Pismem z dnia 17 czerwca 2014 roku Sąd powiadomił (...) S.A. V. (...) z siedzibą w W. o toczącym się postępowaniu w przedmiotowej sprawie i możliwości wstąpienia do procesu w charakterze interwenienta ubocznego, jednakże ubezpieczyciel do procesu w charakterze interwenienta ubocznego nie przystąpił (k.78, 79, 80).

Sąd ustalił i zważył, co następuje:

W dniu 21 sierpnia 2012 roku powód M. J. (2) jechał rowerem po ulicy (...) w S.. Jechał ulicą, a nie chodnikiem, trzymał się bliżej osi jezdni. W pewnym momencie, w okolicach placu zabaw dla dzieci, przednim kołem roweru powód wjechał w dziurę w jezdni. M. J. (2) nie zauważył tej dziury. Jadąc, powód skupiał się na tym, aby uważać, żeby żadne dziecko przebywające na placu zabaw, nagle z tego placu nie wybiegło i nie wpadło pod rower powoda. Prędkość powoda, z jaką jechał, nie przekraczała 15-20 km/h.

/dowód: zeznania powoda M. J. (2) k. 147-147v, 81/

Jak powód wjechał w dziurę w jezdni, to wypadł z roweru. W momencie zdarzenia M. J. (2) miał na głowie kask. Innych ochraniaczy powód nie posiadał. Zdarzenie spowodowało, że kask, który powód miał na głowie, spadł mu z głowy.

/dowód: zeznania powoda M. J. (2) k. 147, 81/

Po zdarzeniu powód dosyć energicznie podniósł się, podniósł także rower i kask. Bólu wówczas nie czuł. Powód udał się do domu oddalonego około 100 m od miejsca zdarzenia.

/dowód: zeznania powoda M. J. (2) k. 147, 81/

Po dotarciu powoda do domu, matka powoda A. J., jak zobaczyła w jakim syn jest stanie, to powiedziała, że trzeba jechać do szpitala. Powód miał zakrwawioną twarz, nogę i rękę. M. J. (2) do szpitala w S. zawiozła siostra.

/dowód: zeznania swiadka A. J. k. 146v/

Bezsporny był pomiedzy stronami fakt, że ulica (...) w S. jest drogą gminną, jej właścicielem jest Gmina Miejska S.. Pozwana była właścicielem tej drogi w momencie zdarzenia, czyli w dniu 21 sierpnia 2012 roku /okoliczność bezsporna/.

========

◆ ZESTAW ZADAŃ ◆
1. Odpowiedz krótko na pytania do fragmentu o wypadku rowerowym powoda:
(a) Jakiej prędkości nie przekraczał powód, jadąc ulicą?
(b) W jakiej odległości od miejsca zdarzenia znajdował się dom powoda?
(c) Kto zawiózł powoda do szpitala?
2. Poprowadź dalej fragment o wypadku rowerowym powoda, zaczynając po jego ostatnim zdaniu.

◆ DANE WEJŚCIOWE ◆
========

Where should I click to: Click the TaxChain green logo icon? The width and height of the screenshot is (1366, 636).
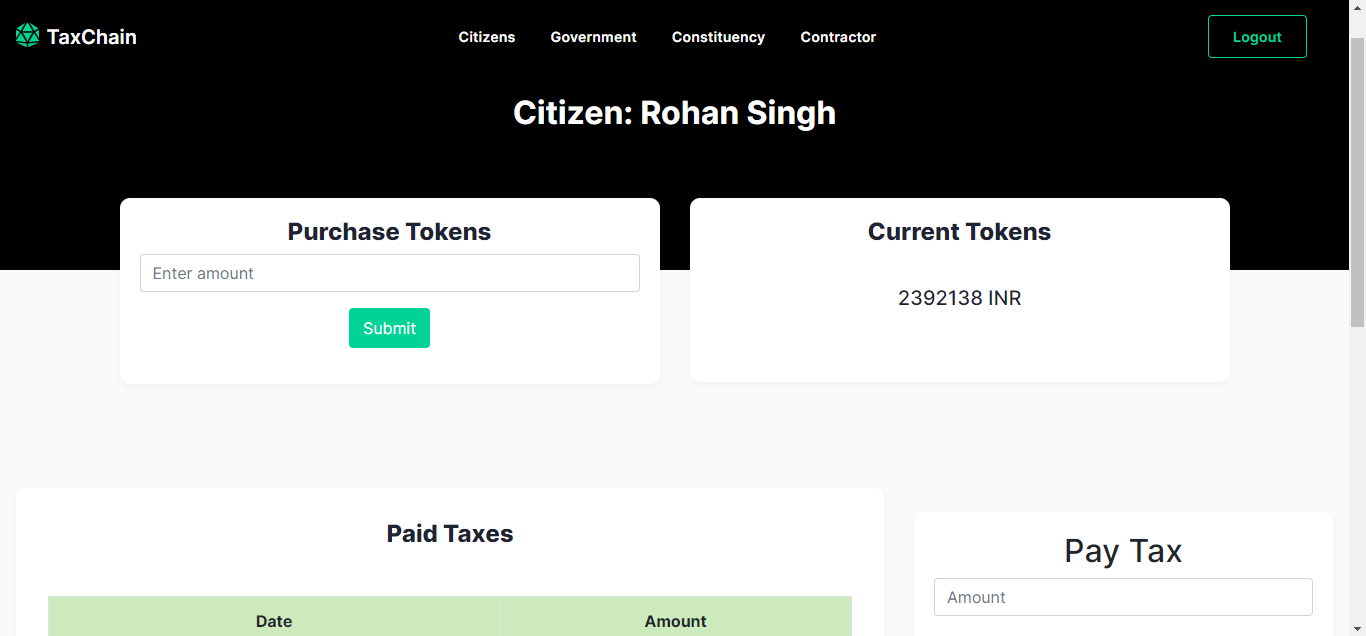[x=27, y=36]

========

◆ ODPOWIEDZI DO ZADAŃ ◆
1.
(a) 15–20 km/h.
(b) Około 100 m.
(c) Siostra.

2.
Mniej więcej po upływie 5-6 miesięcy od zdarzenia, prawdopodobnie w końcu grudnia 2012 roku, przedstawiciele pozwanej Gminy Miejskiej S., w osobach L. Z. i K. T., na potrzeby ubezpieczyciela strony pozwanej, dokonali oględzin miejsca zdarzenia. Przedstawiciel ustawowy powoda M. J. (2), jego matka A. J., nie została powiadomiona o przedmiotowych ogledzinach. Oględziny odbyły się przy świetle dziennym, widoczność była dobra. Miejsce zdarzenia to skrzyżowanie ulicy (...). Przedstawiciele pozwanej zauważyli ubytek w jezdni, w asfalcie. Głębokość tego ubytku to nie więcej niż 3 cm, szerokość 30 cm, długość również 30 cm. Ubytek znajdował się w osi jezdni. Z uwagi na głębokość, szerokość i rozległość przedmiotowego ubytku, kwalifikowany on jest jako nie zagrażający bezpieczeństwu ruchu.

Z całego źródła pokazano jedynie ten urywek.